**WHAT IS ASKED:**
#1 In the text on cooling a rocket nozzle throat, what Reynolds number does high heat transfer require?
#2 Carry on the text on cooling a rocket nozzle throat from the point where it stops.

To summarise what I think these figures show, a flow rate of about 0.136 kg/sec should be adequate to remove around 11.4kW from the nozzle throat area. This should give a hot gas side temperature of around 150 degrees Celsius and a cooled side temperature of 100 degrees Celsius. The coolant temperature rise will be in the region of 30 degrees Celsius.
If the preceding paragraph sounds like I’m hedging, it is because I am! These figures are very much order of magnitude as opposed to exact; remember, I’m trying to “make sure it doesn’t melt”. What I hope is shown, if I have got it right, is that putting the full fuel flow of 1.4 kg/sec through the throat jacket will be more than ample to cool it.

It does get a little more complicated than this. The type of flow is very important. High heat transfer requires turbulent flow and that means a Reynolds number in excess of 10,000. Fortunately other calculations that I’ve done (don’t worry, I’m not going to show them, I think you’ve suffered enough…) show that Reynolds numbers much higher than this are possible with a flow velocity just over 1 m/sec, based on a flow area of about 0.0013m^2.

**SUPPLIED MATERIAL:**
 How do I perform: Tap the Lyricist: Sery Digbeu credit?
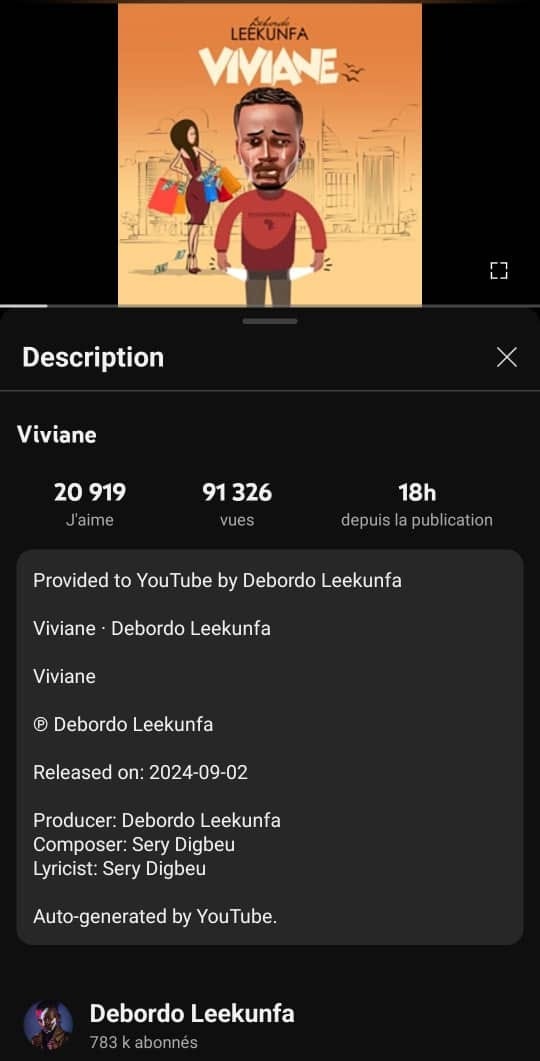pos(119,868)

**ANSWERS FOR THE TASKS:**
#1 A Reynolds number in excess of 10,000.

#2
If the flow is arranged to be perpendicular to the throat area instead of parallel things get even better, as extremely turbulent flow then results with vortex shedding. This so called cylinder in cross flow arrangement is highly beneficial for heat transfer.
A rough surface also helps to increase heat transfer and induce a higher Reynolds number for a lower velocity. This is why golf balls are dimpled. So if, say, I was to put a knurl on the outside surface of the nozzle area that would very likely increase heat transfer. Another aspect of this is something called nucleate boiling. As the fluid film temperature approaches that of the cooled wall, small bubbles start to appear. These rapidly detach and condense in the cooler surrounding liquid. More bubbles are then produced and the cycle repeats.
 
This process massively increases heat transfer. The surface of a knurl would provide excellent nucleation sites for the bubbles to form. The feed pressure of the fuel could thus be tuned to induce some nucleate boiling.
If you have got this far, thank you for staying with it. Perhaps now you would allow me one last indulgence and tell me if you think I have got it somewhere near right!

Thanks,

Carl.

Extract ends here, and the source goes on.